The traditional method used to investigate the reaction specificity of an enzyme with different substrates is to perform individual kinetic measurements. In this case, a series of varied concentrations are required to study each substrate and a non-regression analysis program is used several times to obtain all the specificity constants for comparison. To avoid the large amount of experimental materials, long analysis time, and redundant data processing procedures involved in the traditional method, we have developed a novel strategy for rapid determination of enzyme substrate specificity using one reaction system containing multiple competing substrates. In this multiplex assay method, the electrospray ionization mass spectrometry (ESI-MS) technique was used for simultaneous quantification of multiple products and a steady-state kinetics model was established for efficient specificity constant calculation. The system investigated was the bacterial sulfotransferase NodH (NodST), which is a host specific nod gene product that catalyzes the sulfate group transfer from 3'-phosphoadenosine 5'-phosphosulfate (PAPS) to natural Nod factors or synthetic chitooligosaccharides. Herein, the reaction specificity of NodST for four chitooligosaccharide acceptor substrates of different chain length (chitobiose, chitotriose, chitotetraose, and chitopentaose) was determined by both individual kinetic measurements and the new multiplex ESI-MS assay. The results obtained from the two methods were compared and found to be consistent. The multiplex ESI-MS assay is an accurate and valid method for substrate specificity evaluation, in which multiple substrates can be evaluated in one assay.

Kinetic analysis of NodST sulfotransferase using an electrospray ionization mass spectrometry assay.

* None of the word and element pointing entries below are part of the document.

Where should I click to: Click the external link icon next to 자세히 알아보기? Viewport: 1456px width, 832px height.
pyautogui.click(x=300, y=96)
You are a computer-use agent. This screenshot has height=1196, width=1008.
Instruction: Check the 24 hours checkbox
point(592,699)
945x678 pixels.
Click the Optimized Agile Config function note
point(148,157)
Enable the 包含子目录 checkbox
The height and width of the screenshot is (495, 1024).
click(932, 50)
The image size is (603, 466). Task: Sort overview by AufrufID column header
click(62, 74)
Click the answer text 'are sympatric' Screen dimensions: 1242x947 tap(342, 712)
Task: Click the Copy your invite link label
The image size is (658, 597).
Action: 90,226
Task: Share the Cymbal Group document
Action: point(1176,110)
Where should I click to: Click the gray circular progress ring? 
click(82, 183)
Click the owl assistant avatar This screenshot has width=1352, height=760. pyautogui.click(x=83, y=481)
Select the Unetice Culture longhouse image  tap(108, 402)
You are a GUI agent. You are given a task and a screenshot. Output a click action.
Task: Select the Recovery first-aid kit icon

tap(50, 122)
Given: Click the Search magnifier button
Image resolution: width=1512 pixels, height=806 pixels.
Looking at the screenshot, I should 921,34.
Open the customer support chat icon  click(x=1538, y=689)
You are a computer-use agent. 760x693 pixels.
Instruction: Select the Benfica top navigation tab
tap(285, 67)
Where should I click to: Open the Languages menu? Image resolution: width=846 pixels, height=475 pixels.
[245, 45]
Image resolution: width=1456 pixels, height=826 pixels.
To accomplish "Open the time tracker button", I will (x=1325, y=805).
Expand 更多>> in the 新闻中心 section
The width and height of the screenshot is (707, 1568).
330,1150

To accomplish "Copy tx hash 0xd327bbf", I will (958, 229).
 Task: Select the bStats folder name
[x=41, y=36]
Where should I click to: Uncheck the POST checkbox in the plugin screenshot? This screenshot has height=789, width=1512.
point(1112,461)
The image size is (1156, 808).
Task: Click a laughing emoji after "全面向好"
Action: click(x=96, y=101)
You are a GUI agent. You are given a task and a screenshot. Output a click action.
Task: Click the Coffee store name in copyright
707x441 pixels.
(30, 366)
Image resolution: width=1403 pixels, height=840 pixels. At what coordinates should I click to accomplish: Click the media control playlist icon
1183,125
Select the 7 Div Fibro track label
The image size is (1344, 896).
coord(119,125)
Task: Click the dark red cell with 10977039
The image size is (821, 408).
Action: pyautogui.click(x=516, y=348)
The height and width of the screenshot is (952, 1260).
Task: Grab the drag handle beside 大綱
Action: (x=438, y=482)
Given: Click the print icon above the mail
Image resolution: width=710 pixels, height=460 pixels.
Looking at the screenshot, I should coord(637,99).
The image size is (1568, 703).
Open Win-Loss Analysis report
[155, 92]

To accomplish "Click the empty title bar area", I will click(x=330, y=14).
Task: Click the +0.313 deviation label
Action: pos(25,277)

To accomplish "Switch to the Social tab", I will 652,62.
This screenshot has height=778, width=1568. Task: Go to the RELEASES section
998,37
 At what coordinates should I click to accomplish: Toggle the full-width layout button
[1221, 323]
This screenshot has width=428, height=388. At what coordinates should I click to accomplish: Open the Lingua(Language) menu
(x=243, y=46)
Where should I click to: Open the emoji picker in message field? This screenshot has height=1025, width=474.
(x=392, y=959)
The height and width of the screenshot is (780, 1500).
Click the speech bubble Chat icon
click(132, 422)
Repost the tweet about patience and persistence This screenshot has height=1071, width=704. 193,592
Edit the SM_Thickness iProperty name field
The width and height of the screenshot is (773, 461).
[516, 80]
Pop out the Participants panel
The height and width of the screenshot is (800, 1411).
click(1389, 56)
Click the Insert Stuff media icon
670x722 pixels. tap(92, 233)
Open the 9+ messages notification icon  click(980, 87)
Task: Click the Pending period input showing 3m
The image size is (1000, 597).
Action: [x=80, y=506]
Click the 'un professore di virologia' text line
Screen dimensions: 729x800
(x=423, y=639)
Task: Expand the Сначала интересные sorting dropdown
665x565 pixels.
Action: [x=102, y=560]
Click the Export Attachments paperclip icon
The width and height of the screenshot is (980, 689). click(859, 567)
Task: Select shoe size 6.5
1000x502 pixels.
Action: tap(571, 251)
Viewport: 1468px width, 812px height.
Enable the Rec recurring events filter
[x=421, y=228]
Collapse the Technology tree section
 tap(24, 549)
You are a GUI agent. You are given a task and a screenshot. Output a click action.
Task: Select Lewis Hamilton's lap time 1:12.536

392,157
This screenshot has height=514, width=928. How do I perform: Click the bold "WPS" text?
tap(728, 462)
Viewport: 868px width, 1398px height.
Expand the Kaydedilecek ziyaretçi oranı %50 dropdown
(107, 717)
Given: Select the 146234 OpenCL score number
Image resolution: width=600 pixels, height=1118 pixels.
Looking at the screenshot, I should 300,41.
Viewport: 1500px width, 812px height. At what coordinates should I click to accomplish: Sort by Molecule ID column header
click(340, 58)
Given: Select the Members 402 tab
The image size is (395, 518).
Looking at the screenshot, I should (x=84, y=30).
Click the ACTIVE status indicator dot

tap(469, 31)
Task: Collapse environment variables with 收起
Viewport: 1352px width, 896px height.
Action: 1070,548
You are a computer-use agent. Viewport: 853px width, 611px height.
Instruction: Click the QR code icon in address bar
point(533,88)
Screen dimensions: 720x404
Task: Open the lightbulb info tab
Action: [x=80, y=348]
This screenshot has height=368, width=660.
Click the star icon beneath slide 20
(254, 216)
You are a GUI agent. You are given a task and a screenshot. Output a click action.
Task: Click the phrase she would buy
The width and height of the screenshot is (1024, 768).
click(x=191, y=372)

A novel and efficient enzyme kinetics assay using electrospray ionization mass spectrometry was developed and applied to the bacterial carbohydrate sulfotransferase (NodST). NodST catalyzes the sulfuryl group transfer from 3'-phosphoadenosine 5'-phosphosulfate (PAPS) to chitobiose, generating 3'-phosphoadenosine 5'-phosphate (PAP) and chitobiose-6-OSO(3)(-) as products. Traditional spectrophotometric assays are not applicable to the NodST system since no shift in absorption accompanies sulfuryl group transfer. Alternative assays have employed thin-layer chromatography, but this procedure is time-consuming and requires radioactive materials. The ESI-MS assay presented herein requires no chromophoric substrate or product, and the analysis time is very short. The ESI-MS assay is used to determine NodST kinetic parameters, including K(M), V(max), and K(i) (for PAP). In addition, the mode of inhibition for PAP was rapidly determined. The results were in excellent agreement with those obtained from previous assays, verifying the accuracy and reliability of the ESI-MS assay. This unique technique is currently being used to investigate the enzymatic mechanism of NodST and to identify sulfotransferase inhibitors.